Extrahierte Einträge

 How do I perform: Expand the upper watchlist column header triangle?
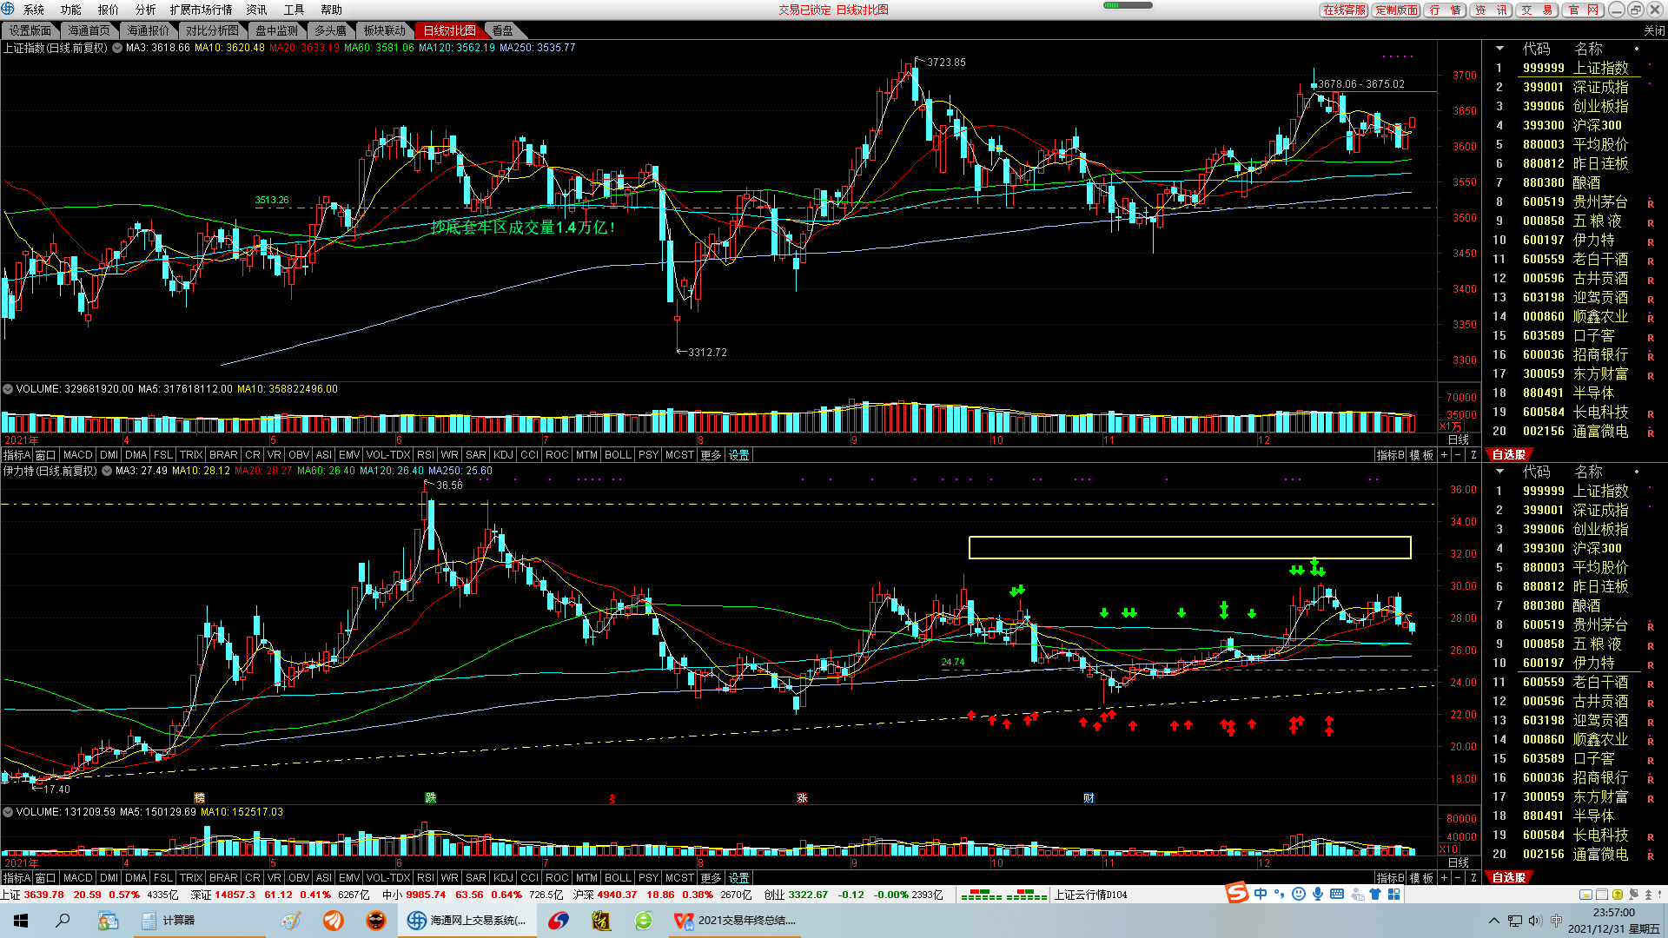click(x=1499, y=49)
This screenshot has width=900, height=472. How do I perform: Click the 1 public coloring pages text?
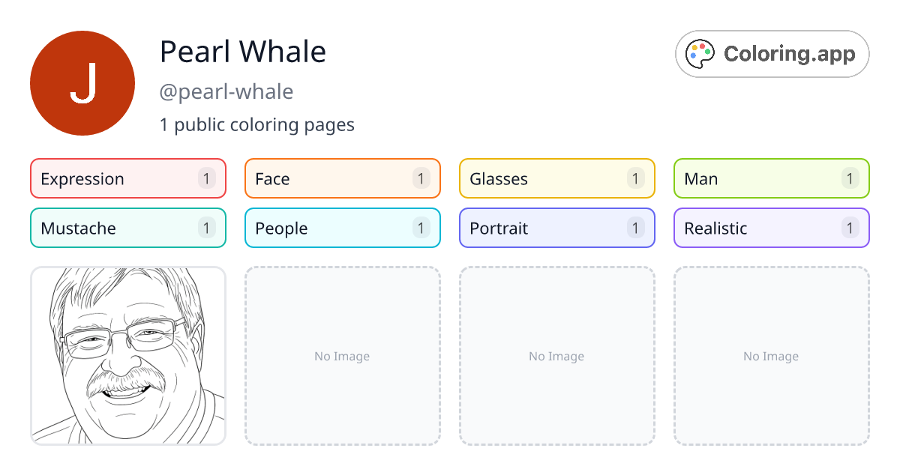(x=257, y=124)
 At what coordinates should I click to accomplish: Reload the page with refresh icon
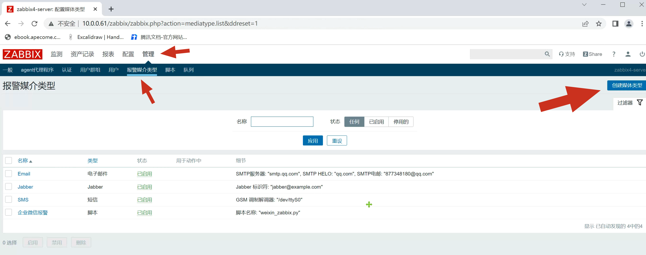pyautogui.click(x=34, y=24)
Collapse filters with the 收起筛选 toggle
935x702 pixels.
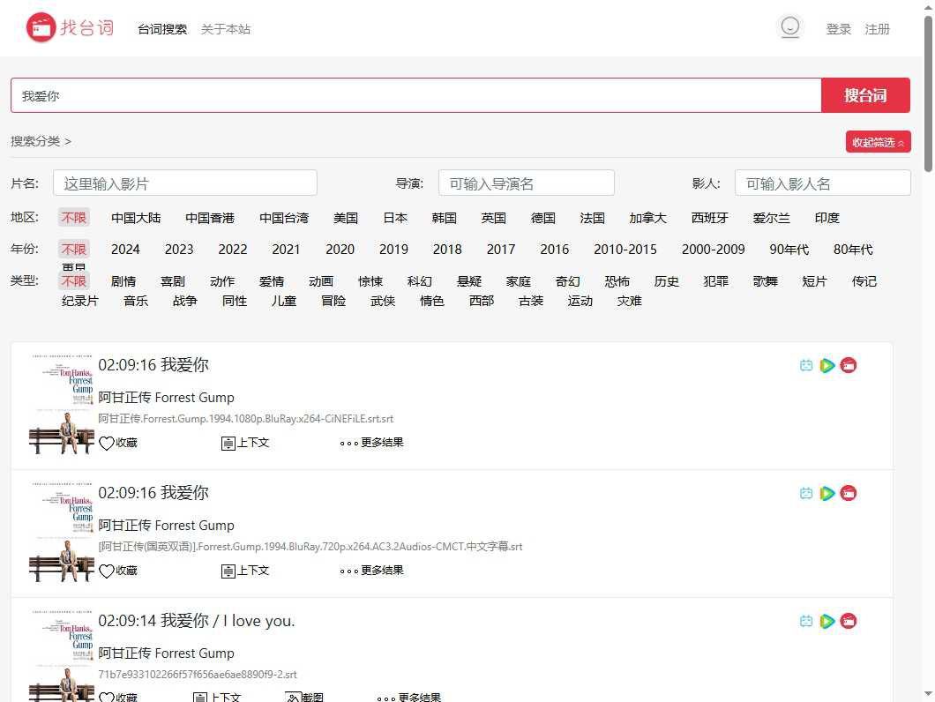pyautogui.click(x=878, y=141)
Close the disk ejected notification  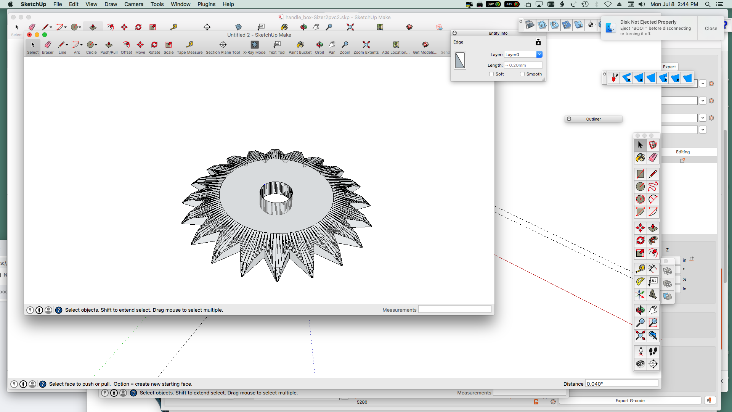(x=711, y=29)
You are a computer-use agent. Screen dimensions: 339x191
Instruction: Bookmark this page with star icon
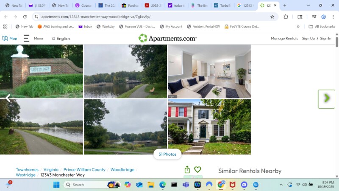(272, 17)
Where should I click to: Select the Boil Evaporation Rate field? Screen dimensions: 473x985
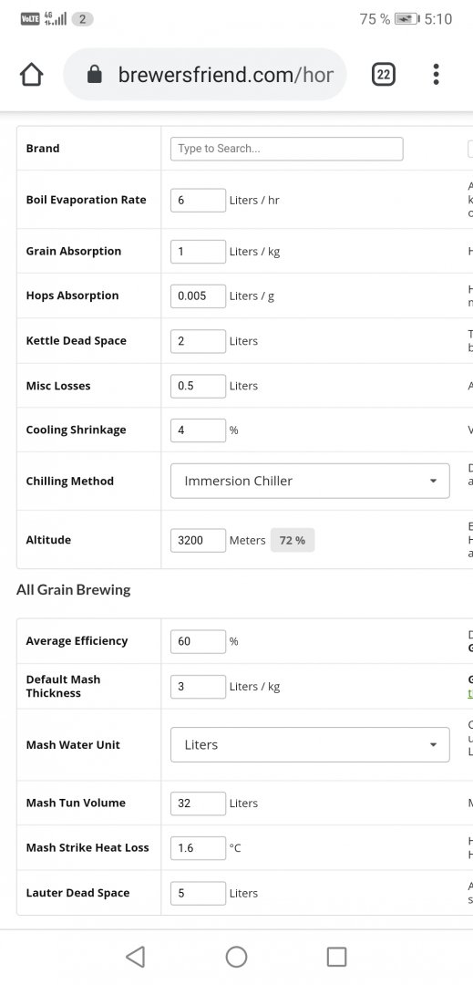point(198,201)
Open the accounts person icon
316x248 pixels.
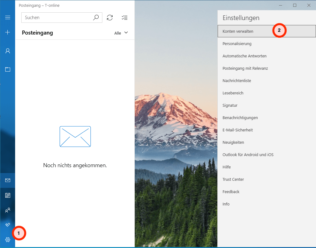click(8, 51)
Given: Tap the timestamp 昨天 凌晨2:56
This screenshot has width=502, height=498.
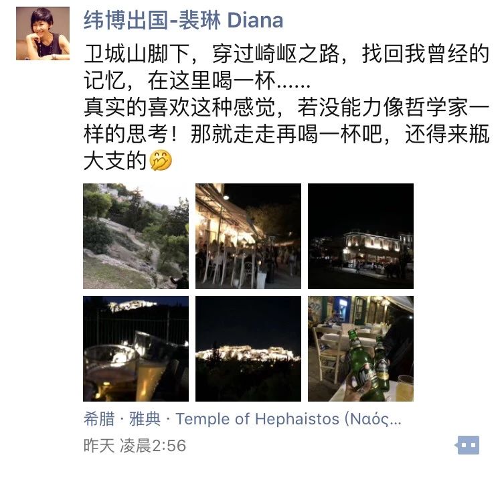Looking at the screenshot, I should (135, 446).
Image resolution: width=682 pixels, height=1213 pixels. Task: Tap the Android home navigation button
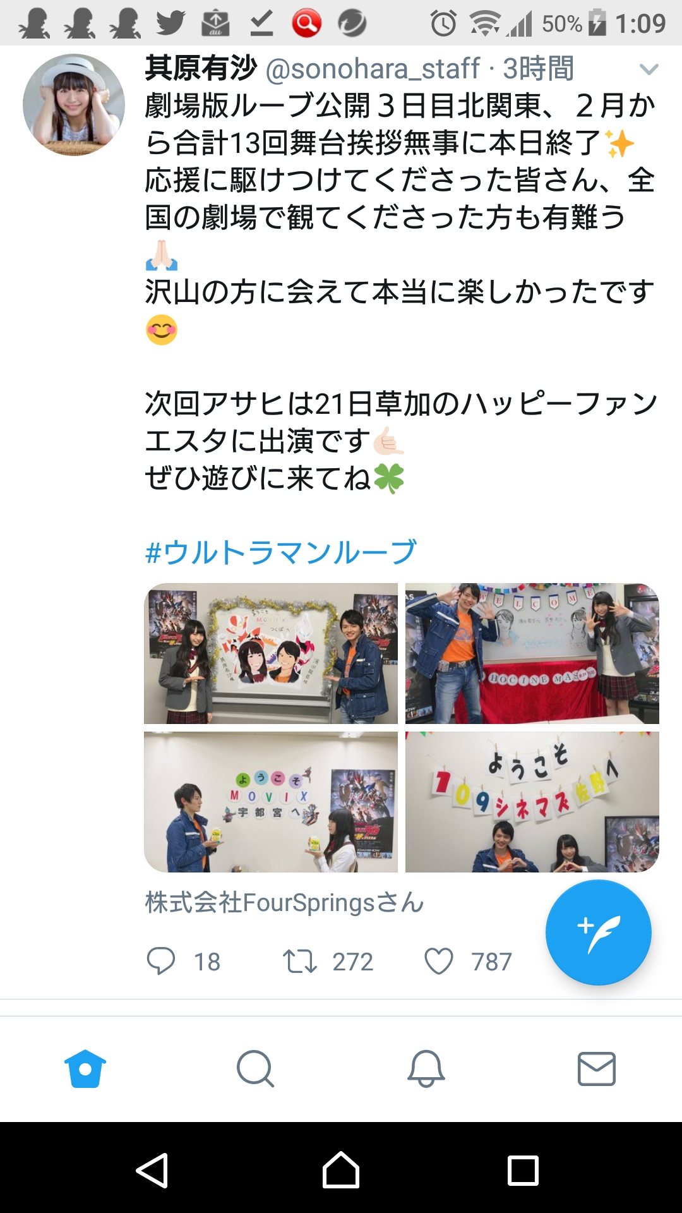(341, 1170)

__Die Aufgabe__
Gib bitte den Teil der Einträge unverändert wieder, der mit der Zeile beginnt, die „You are a computer-use“ enthält, und mit dem Ende der Einträge schließt; beide Grenzen gehören dazu. Lass die Bilder in deiner Antwort weg.

__Schriftliche Antwort__
You are a computer-use agent. Screen dimensions: 339x191
Instruction: Bookmark this page with star icon
(272, 17)
Where should I click to: Select the Boil Evaporation Rate field? Screen dimensions: 473x985
point(198,201)
Open the accounts person icon
316x248 pixels.
click(8, 51)
Given: Tap the timestamp 昨天 凌晨2:56
This screenshot has width=502, height=498.
Looking at the screenshot, I should (135, 446).
Image resolution: width=682 pixels, height=1213 pixels. Task: Tap the Android home navigation button
(341, 1170)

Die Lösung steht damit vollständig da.